Provided text →
★ ★ ★ ★ ★ ★ ★

Thus they arrive to one and the same position in all different kinds of wars: the Iraq war 1991, the Bosnian war 1992-95, the Kosova war 1999, the Afghanistan war 2001, the Iraq war 2003 and the Libyan civil war 2011. This is completely wrong. For Marxists the imperialist public opinion, while a factor which has to be taken into account, is neither the starting point nor the most important factor in deriving to revolutionary positions!

 

Let us give a few historic examples: During the Slavs national liberation struggle in the Balkans against the Ottoman Empire in 1912/13, Russian imperialism was full of sympathy for it – of course because of its expansionist own class interests. However Lenin and the Bolsheviks did not conclude from this that one should not support their national liberation struggle. Which conclusion did Trotsky and the Fourth International drew from the fact that the imperialist and petty-bourgeois public opinion in Western Europe and Northern America was strongly in favor of the Republican antifascist government in Spain in 1936-39 or for the national liberation struggle of the Chinese toilers under Chiang Kai-shek’s leadership against Japanese imperialism from 1937 onwards? They certainly did not succumb to the imperialist and petty-bourgeois 'public opinion' when they gave critical but unconditional support to the Republican antifascist government’s or the Chinese struggles, but pursued the independent and internationalist working class viewpoint.

 

Marxists must not start from the consideration: “How can we as revolutionaries fighting in Western imperialist countries best oppose the pressure of ‘our’ bourgeoisie.” This is one-sided and thus opens the door to serious mistakes. It would be anti-imperialism for fools. One must start thinking from the viewpoint “what is the independent class policy in the interest of the international working class and the oppressed people”. In other words, how can we strengthen the working class’s struggles, organizations and consciousness? This is the only legitimate method how to approach questions of the class struggle. Otherwise one would descend to leftists in imperialist countries that start and end thinking around the question how to oppose their bourgeoisie.

 

Trotsky explained this approach very well in an article in which he polemicized against the sectarian method:

 

In ninety cases out of a hundred the workers actually place a minus sign where the bourgeoisie places a plus sign. In ten cases, however, they are forced to fix the same sign as the bourgeoisie but with their own seal, in which is expressed their mistrust of the bourgeoisie. The policy of the proletariat is not at all automatically derived from the policy of the bourgeoisie, bearing only the opposite sign – this would make every sectarian a master strategist; no, the revolutionary party must each time orient itself independently in the internal as well as the external situation, arriving at those decisions which correspond best to the interests of the proletariat. This rule applies just as much to the war period as to the period of peace.“ 51

 


How to approach various Forms of imperialist Military Interventions?

★ ★ ★ ★ ★ ★ ★

Material →
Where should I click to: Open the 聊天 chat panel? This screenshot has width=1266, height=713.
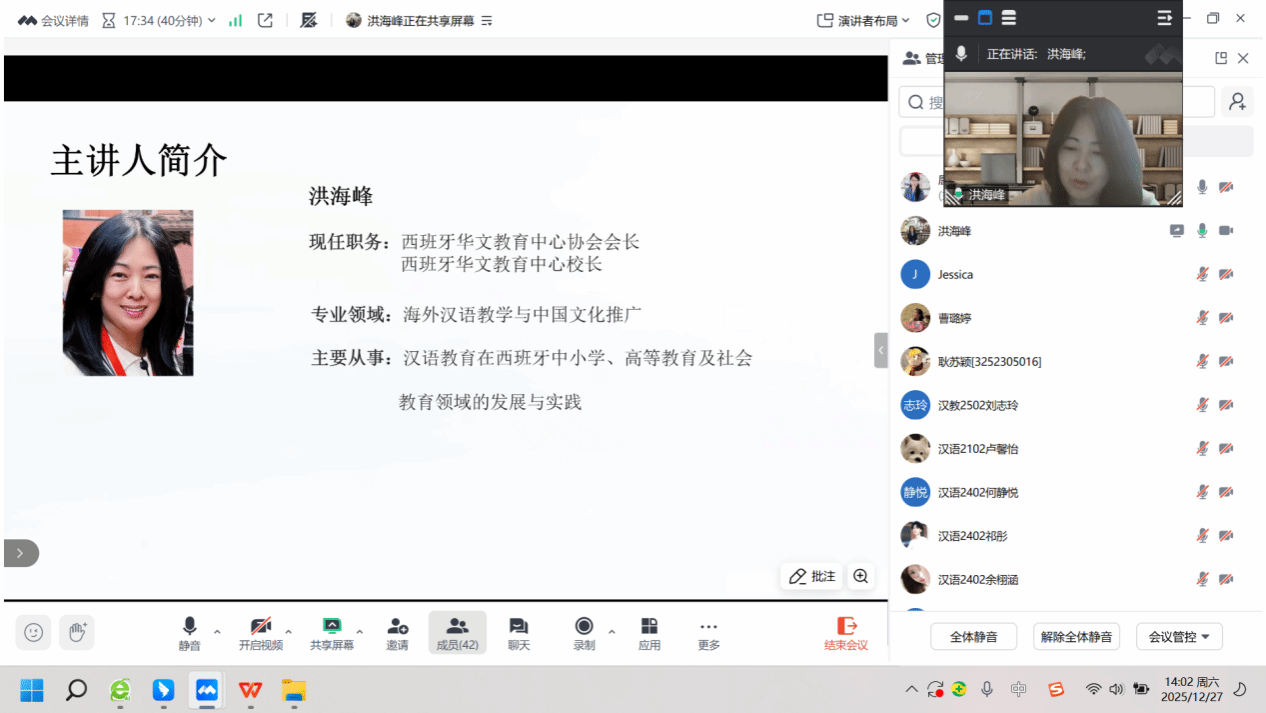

★ ★ ★ ★ ★ ★ ★

Stated goal → In the excerpt on Marxist positions toward imperialist wars, which imperialism sympathized with the Slavs' national liberation struggle in the Balkans in 1912/13?

Solution to this exercise → Russian imperialism